WRITTEN PROBLEM: Rewrite the entries below, changing "Disable" to "Turn off" and leaving everything else as it is. Leave the pictures out of your answer.

Target position entries
......
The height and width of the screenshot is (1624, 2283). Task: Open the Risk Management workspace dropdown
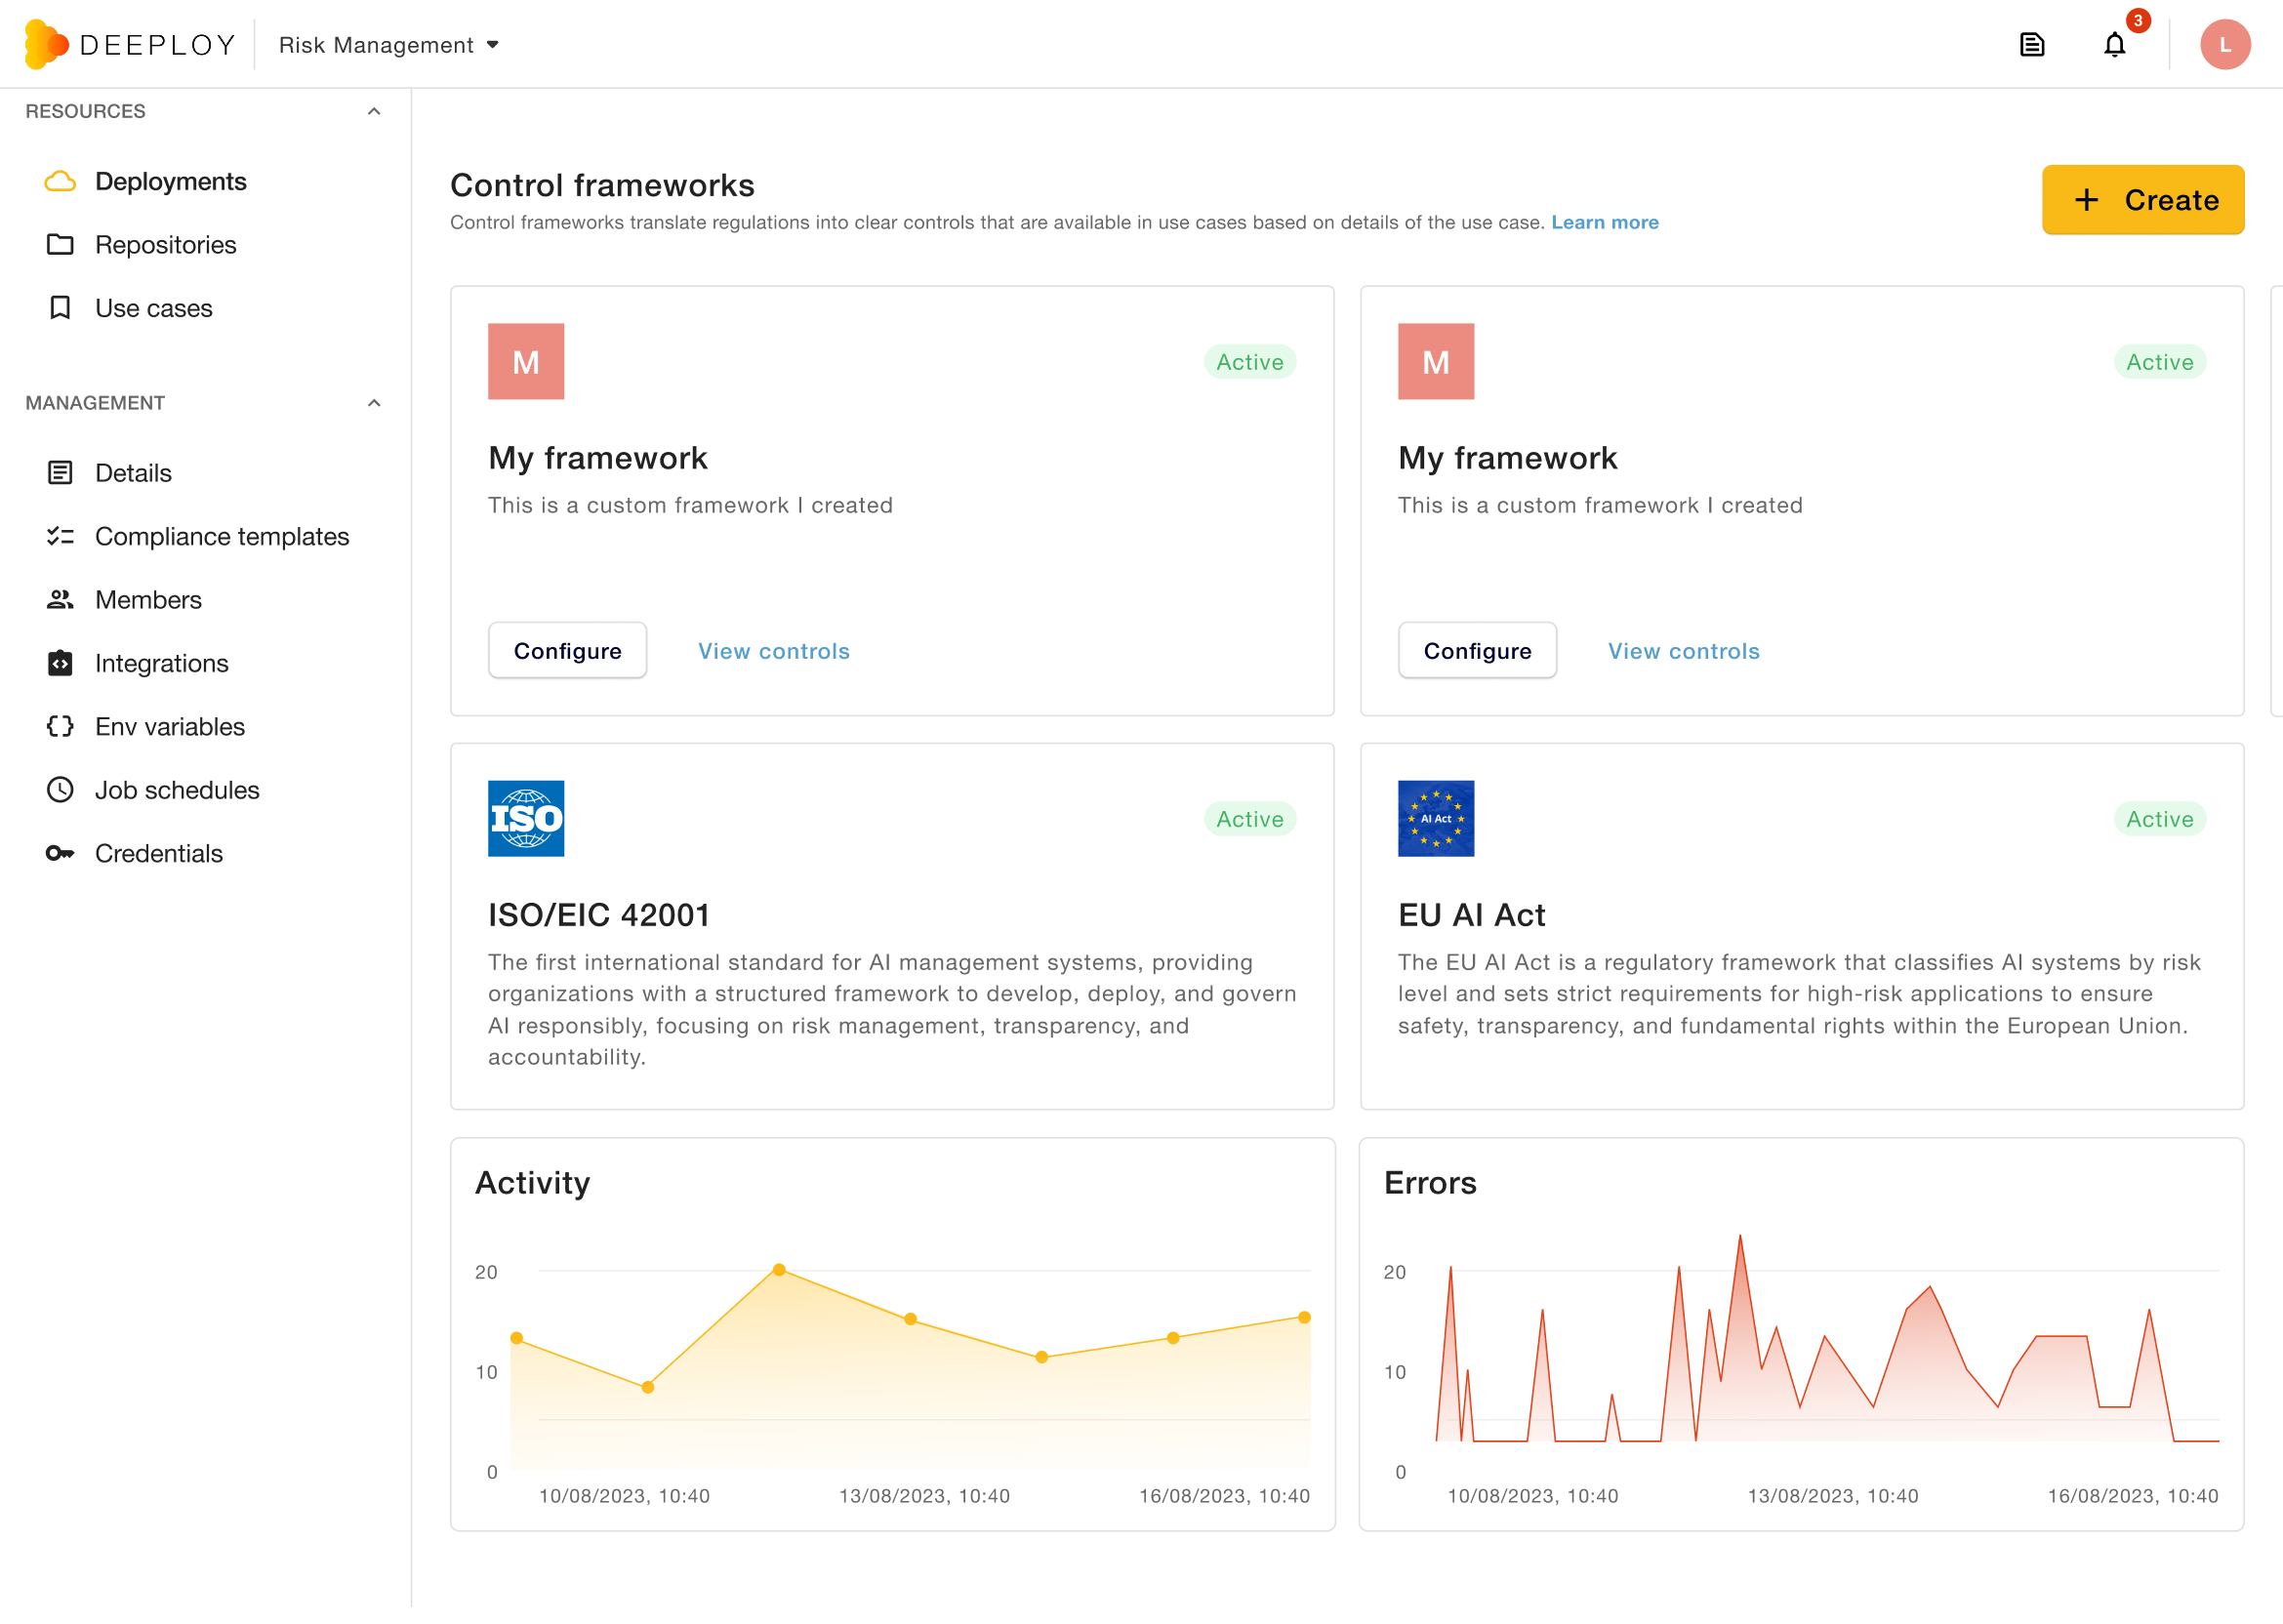pos(388,45)
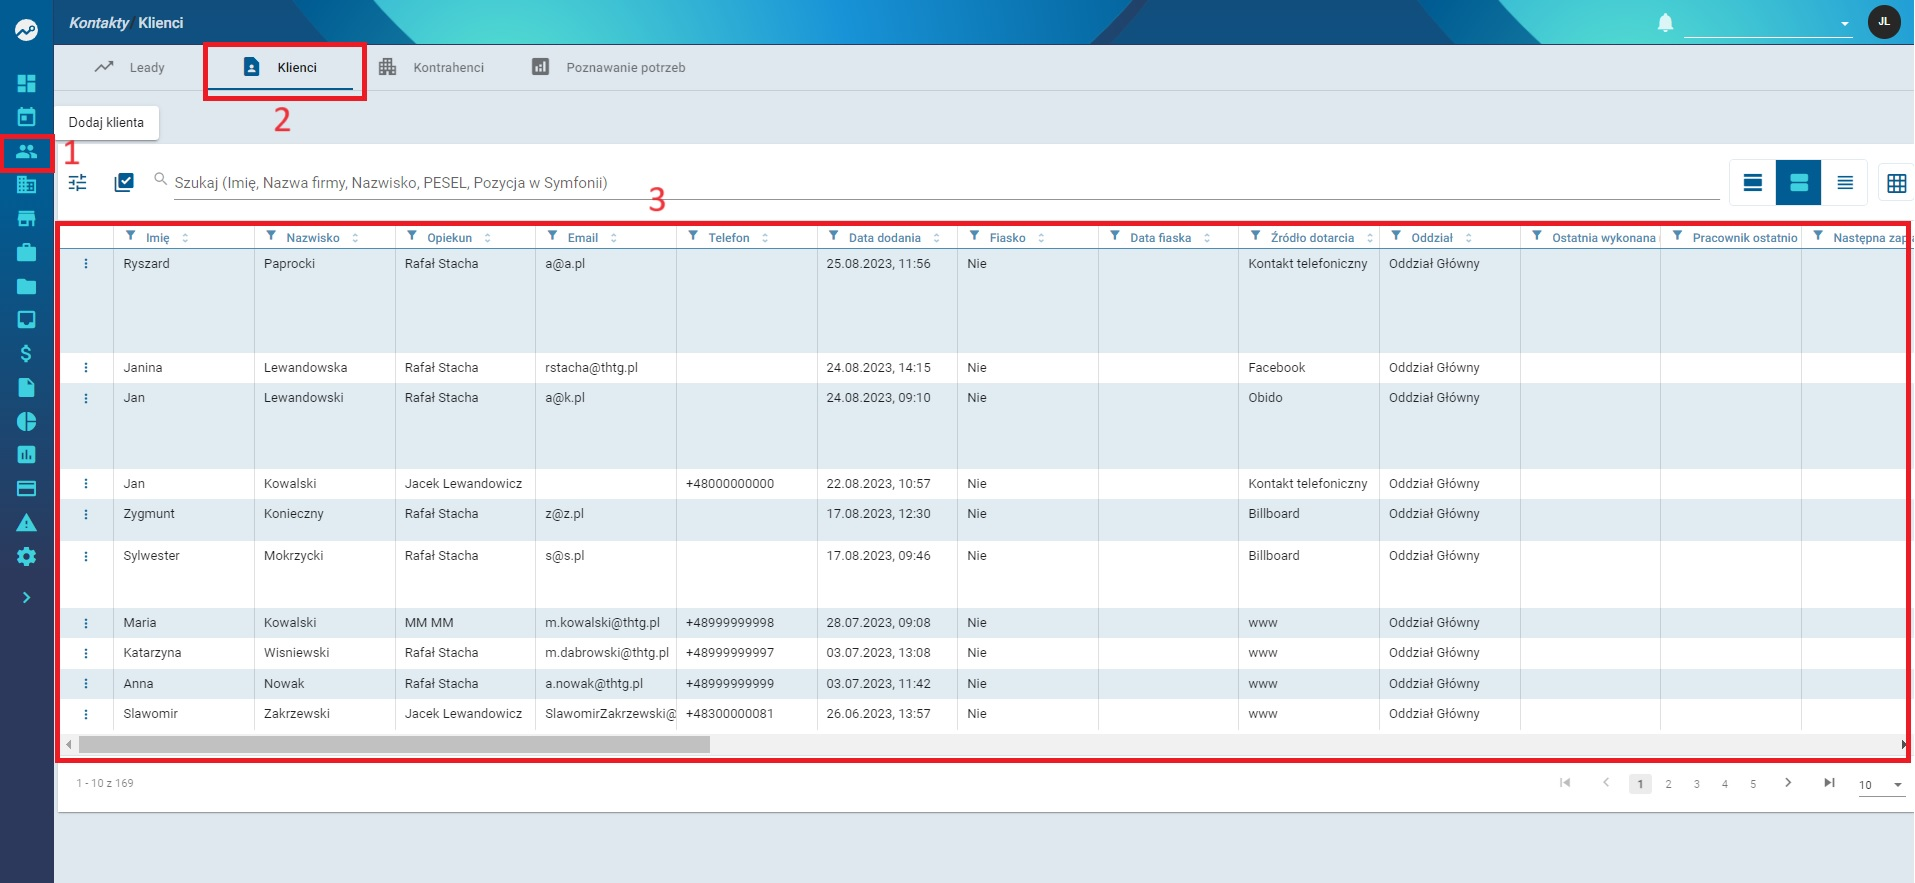Open the contacts icon in sidebar
This screenshot has height=883, width=1915.
(x=27, y=151)
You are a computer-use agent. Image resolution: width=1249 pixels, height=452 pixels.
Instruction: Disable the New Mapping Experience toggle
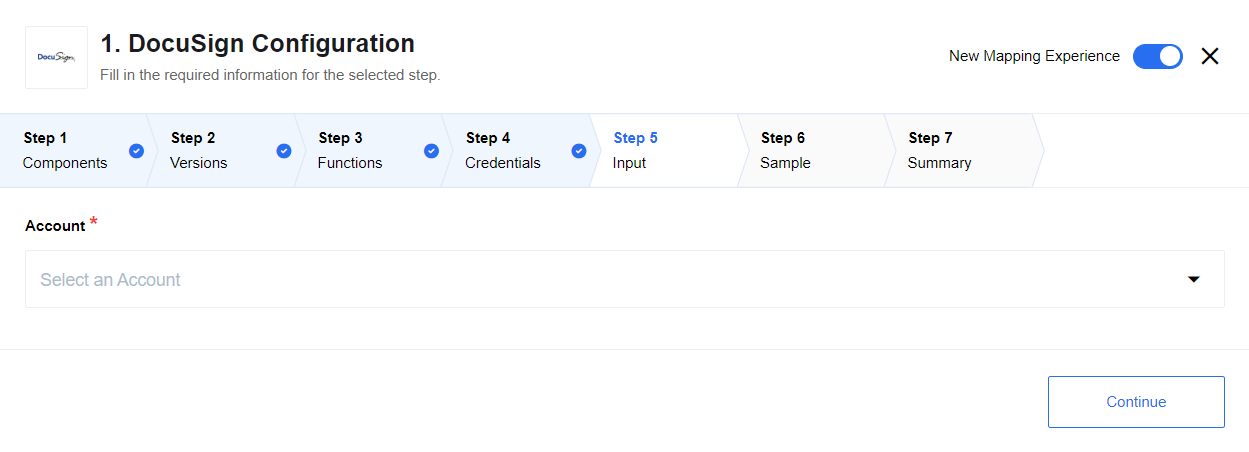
......
FINISHED EXERCISE:
The height and width of the screenshot is (1624, 2283). Task: Open the Risk Management workspace dropdown
pos(388,45)
Open the contacts icon in sidebar
This screenshot has height=883, width=1915.
(x=27, y=151)
You are a computer-use agent. Image resolution: width=1249 pixels, height=452 pixels.
Instruction: Turn off the New Mapping Experience toggle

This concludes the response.